36. Struck with fear by the alarm, given by the sounding bell at day break; the loving consort leans on the bosom of her lover, as the darkness lingers in the enclosed room.
37. There is a furze of kinsuka flowers, blooming as firebrands, on the border of the southern sea, which is continually washing them with lavations of its waves, as if it wanted to extinguish them.
38. The winds are wafting their fuming farina, which are flying upwards like mists of hazy clouds to heaven; the flowers are falling about like flames of fire, and the birds and black-bees are hovering over them as extinguished cinders of fire.
39. Behold there on the other side, the real flashes of living wild fire, blazing in the forests on the east; and to their flames are borne above the mountain tops, by the flying winds of the air.
40. See the slow moving clouds, shrouding the lowlands lying at the foot of the Krauncha mountain; and observe the crowding peacocks dancing under them, and screaming aloud with their grave and shrill cries to the clouds. Lo there the gusts of rain-winds rising high, and blowing the fruits and flowers and leaves of trees afar on all sides.
41. Behold the sun setting mountain in the west, with its thousand peaks of glittering gold; shining amidst the dusky hue of the evening sky; and the sloping sun descending below in his chariot whirling down with its rattling wheels in the rustling of evening winds. (But the solar car is a velocipedes with a single wheel only).
42. The moon that rises upon the eastern mount of Meru like a full blown flower, in order to give light to the darkened mansion of this world; is itself accompanied by its black spots, sitting as black-bees upon the blossom. Hence there is no good thing in this perverted world, which is free from its fault and frailty.
43. The moon light is shining like the laughter of the god Rudra, amidst his dome of the triple world; or it is as the white wash of the great hall of the universe, or it likens <to> the milky fluid of the milky ocean of the sky.
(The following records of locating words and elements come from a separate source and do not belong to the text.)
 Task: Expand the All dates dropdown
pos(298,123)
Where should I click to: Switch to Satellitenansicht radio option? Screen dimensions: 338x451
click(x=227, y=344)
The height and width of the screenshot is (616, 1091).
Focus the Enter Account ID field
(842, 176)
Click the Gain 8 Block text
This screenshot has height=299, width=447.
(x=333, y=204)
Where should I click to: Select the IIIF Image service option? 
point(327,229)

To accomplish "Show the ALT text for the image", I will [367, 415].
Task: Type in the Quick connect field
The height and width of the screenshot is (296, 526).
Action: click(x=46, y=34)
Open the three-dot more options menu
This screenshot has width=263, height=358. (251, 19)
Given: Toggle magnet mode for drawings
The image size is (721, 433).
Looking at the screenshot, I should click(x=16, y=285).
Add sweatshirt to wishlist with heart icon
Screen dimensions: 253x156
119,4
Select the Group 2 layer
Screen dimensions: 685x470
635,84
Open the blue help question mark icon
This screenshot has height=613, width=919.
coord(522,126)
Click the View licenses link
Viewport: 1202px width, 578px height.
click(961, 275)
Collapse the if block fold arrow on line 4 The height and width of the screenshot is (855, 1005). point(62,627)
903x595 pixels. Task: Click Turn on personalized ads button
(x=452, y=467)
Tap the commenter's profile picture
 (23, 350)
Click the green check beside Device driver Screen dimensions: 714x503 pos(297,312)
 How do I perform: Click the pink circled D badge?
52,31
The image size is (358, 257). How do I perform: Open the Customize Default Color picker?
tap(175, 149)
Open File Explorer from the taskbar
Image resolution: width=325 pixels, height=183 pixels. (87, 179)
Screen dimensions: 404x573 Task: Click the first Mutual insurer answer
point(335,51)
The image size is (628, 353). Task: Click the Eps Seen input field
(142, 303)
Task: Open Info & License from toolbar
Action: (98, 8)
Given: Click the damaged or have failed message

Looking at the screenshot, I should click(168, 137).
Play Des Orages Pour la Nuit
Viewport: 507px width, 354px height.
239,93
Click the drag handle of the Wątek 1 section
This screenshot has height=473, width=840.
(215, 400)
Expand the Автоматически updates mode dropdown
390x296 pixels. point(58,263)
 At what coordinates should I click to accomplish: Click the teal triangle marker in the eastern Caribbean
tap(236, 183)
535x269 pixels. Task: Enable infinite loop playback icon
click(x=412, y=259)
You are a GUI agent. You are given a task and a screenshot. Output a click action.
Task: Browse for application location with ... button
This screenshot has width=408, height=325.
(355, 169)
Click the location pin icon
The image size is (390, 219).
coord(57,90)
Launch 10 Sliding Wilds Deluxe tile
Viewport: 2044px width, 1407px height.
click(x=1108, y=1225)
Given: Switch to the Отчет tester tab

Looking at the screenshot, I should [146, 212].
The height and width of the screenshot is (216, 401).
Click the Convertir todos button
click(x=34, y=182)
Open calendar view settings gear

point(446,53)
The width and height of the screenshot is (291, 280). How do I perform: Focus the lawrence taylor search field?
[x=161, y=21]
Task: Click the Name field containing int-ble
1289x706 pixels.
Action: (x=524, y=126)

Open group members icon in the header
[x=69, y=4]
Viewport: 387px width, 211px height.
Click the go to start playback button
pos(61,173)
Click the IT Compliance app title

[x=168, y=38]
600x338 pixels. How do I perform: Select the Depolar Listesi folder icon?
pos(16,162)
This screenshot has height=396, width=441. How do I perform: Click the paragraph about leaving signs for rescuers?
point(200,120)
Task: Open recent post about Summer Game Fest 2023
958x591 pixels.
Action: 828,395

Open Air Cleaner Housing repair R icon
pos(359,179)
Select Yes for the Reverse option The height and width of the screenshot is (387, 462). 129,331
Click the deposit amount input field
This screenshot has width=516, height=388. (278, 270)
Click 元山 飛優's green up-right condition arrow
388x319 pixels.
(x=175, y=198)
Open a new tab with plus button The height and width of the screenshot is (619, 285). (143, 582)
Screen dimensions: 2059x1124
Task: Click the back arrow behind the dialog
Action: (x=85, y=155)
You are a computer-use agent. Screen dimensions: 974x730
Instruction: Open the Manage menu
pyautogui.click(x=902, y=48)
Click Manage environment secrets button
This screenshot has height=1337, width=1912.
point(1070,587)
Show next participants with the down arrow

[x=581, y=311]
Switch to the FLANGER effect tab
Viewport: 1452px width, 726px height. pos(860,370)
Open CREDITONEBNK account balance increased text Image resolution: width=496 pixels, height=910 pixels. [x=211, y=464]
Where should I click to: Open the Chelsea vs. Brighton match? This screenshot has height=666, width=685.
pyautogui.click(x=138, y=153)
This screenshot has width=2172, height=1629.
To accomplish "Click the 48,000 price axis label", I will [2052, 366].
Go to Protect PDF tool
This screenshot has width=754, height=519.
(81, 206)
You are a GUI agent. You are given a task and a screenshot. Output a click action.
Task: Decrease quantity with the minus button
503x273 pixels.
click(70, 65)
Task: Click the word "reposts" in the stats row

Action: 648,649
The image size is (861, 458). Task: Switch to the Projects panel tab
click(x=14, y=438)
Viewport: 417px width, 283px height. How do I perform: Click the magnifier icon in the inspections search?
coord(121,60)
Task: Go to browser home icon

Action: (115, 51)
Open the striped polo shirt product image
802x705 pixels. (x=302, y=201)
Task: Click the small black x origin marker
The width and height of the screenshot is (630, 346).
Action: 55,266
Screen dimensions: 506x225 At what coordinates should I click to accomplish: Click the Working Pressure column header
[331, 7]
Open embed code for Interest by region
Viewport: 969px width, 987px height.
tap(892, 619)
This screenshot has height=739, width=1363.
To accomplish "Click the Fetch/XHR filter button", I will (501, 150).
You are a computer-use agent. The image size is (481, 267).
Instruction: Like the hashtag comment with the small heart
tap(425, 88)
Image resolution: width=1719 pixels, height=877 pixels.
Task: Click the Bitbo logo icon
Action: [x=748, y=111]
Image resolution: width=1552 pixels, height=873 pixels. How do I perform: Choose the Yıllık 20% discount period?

44. Look on all sides of the sky, tinged with the evening twilight, and the variegated hues of mountain tops; and filled with the milky beams of the moon, that was churned out by the Mount Mandara from the milky ocean.
45. Look there, O incomparable lord! those hosts of Guhyka ghosts, that are as hideous as the large tála or palm trees; and also those puny Vetála younglings are pouring upon the ill-fated dominions of the Hunas; and devouring troubled inhabitants at night.